Rewrite the items below, replacing each "Instruction" with "Goal" and leaving everything else unchanged.

start

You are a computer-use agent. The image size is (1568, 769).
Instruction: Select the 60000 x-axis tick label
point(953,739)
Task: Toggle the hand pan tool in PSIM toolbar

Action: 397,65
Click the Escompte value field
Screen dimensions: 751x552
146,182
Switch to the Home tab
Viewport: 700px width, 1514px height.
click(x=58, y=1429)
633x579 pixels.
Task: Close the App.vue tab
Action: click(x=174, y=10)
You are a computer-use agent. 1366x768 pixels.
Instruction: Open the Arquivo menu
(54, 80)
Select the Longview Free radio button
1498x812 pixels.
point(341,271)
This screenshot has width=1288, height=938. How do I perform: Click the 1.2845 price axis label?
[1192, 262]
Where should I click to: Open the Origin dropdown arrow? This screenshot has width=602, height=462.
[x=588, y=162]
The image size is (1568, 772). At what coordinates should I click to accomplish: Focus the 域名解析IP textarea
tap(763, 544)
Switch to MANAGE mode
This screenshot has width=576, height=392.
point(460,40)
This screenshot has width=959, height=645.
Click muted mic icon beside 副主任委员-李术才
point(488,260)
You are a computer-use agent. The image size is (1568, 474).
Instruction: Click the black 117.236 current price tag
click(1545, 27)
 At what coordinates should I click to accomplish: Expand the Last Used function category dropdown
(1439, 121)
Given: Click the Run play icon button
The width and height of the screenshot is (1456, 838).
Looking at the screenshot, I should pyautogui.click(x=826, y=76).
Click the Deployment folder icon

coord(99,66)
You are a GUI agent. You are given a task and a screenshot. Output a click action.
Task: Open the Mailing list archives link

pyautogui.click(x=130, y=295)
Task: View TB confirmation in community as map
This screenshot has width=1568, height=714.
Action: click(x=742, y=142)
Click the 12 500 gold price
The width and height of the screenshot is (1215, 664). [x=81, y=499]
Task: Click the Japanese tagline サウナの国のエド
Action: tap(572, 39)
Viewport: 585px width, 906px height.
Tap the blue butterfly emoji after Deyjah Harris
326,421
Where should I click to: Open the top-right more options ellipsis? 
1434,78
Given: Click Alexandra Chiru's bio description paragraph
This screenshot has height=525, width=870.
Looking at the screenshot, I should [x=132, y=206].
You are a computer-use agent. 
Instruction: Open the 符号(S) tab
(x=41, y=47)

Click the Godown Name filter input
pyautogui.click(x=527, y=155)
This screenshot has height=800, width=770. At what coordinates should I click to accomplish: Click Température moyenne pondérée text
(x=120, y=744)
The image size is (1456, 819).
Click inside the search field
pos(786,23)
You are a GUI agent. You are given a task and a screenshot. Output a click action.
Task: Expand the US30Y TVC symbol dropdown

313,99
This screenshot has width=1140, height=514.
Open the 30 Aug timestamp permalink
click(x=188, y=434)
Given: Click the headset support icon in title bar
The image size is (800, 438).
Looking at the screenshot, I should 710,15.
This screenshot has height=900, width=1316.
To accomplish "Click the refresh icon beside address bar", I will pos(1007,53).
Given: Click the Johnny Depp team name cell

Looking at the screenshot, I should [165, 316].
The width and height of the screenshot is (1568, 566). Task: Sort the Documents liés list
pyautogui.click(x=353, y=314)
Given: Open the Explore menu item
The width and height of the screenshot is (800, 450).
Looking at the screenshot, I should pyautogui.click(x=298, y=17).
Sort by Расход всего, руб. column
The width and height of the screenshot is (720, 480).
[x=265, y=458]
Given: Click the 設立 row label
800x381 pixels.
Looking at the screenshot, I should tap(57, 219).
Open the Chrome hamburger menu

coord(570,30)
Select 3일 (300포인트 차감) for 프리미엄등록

end

▶ ANSWER
You are a computer-use agent. The image size is (1568, 769).
Goal: Select the 60000 x-axis tick label
point(953,739)
Task: Toggle the hand pan tool in PSIM toolbar

Action: 397,65
Click the Escompte value field
Screen dimensions: 751x552
146,182
Switch to the Home tab
Viewport: 700px width, 1514px height.
click(x=58, y=1429)
633x579 pixels.
Task: Close the App.vue tab
Action: click(x=174, y=10)
You are a computer-use agent. 1366x768 pixels.
Goal: Open the Arquivo menu
(54, 80)
Select the Longview Free radio button
1498x812 pixels.
point(341,271)
This screenshot has width=1288, height=938. How do I perform: Click the 1.2845 price axis label?
[1192, 262]
Where should I click to: Open the Origin dropdown arrow? This screenshot has width=602, height=462.
[x=588, y=162]
The image size is (1568, 772). At what coordinates should I click to accomplish: Focus the 域名解析IP textarea
tap(763, 544)
Switch to MANAGE mode
This screenshot has width=576, height=392.
point(460,40)
This screenshot has width=959, height=645.
Click muted mic icon beside 副主任委员-李术才
point(488,260)
You are a computer-use agent. The image size is (1568, 474).
Goal: Click the black 117.236 current price tag
click(1545, 27)
 At what coordinates should I click to accomplish: Expand the Last Used function category dropdown
(1439, 121)
Given: Click the Run play icon button
The width and height of the screenshot is (1456, 838).
Looking at the screenshot, I should pyautogui.click(x=826, y=76).
Click the Deployment folder icon

coord(99,66)
You are a GUI agent. You are given a task and a screenshot. Output a click action.
Task: Open the Mailing list archives link

pyautogui.click(x=130, y=295)
Task: View TB confirmation in community as map
This screenshot has width=1568, height=714.
Action: click(x=742, y=142)
Click the 12 500 gold price
The width and height of the screenshot is (1215, 664). [x=81, y=499]
Task: Click the Japanese tagline サウナの国のエド
Action: tap(572, 39)
Viewport: 585px width, 906px height.
Tap the blue butterfly emoji after Deyjah Harris
326,421
Where should I click to: Open the top-right more options ellipsis? 
1434,78
Given: Click Alexandra Chiru's bio description paragraph
This screenshot has height=525, width=870.
Looking at the screenshot, I should [x=132, y=206].
You are a computer-use agent. 
Goal: Open the 符号(S) tab
(x=41, y=47)

Click the Godown Name filter input
pyautogui.click(x=527, y=155)
This screenshot has height=800, width=770. At what coordinates should I click to accomplish: Click Température moyenne pondérée text
(x=120, y=744)
The image size is (1456, 819).
Click inside the search field
pos(786,23)
You are a GUI agent. You are given a task and a screenshot. Output a click action.
Task: Expand the US30Y TVC symbol dropdown

313,99
This screenshot has width=1140, height=514.
Open the 30 Aug timestamp permalink
click(x=188, y=434)
Given: Click the headset support icon in title bar
The image size is (800, 438).
Looking at the screenshot, I should 710,15.
This screenshot has height=900, width=1316.
To accomplish "Click the refresh icon beside address bar", I will pos(1007,53).
Given: Click the Johnny Depp team name cell

Looking at the screenshot, I should [165, 316].
The width and height of the screenshot is (1568, 566). Task: Sort the Documents liés list
pyautogui.click(x=353, y=314)
Given: Open the Explore menu item
The width and height of the screenshot is (800, 450).
Looking at the screenshot, I should pyautogui.click(x=298, y=17).
Sort by Расход всего, руб. column
The width and height of the screenshot is (720, 480).
[x=265, y=458]
Given: Click the 設立 row label
800x381 pixels.
Looking at the screenshot, I should tap(57, 219).
Open the Chrome hamburger menu

coord(570,30)
Select 3일 (300포인트 차감) for 프리미엄등록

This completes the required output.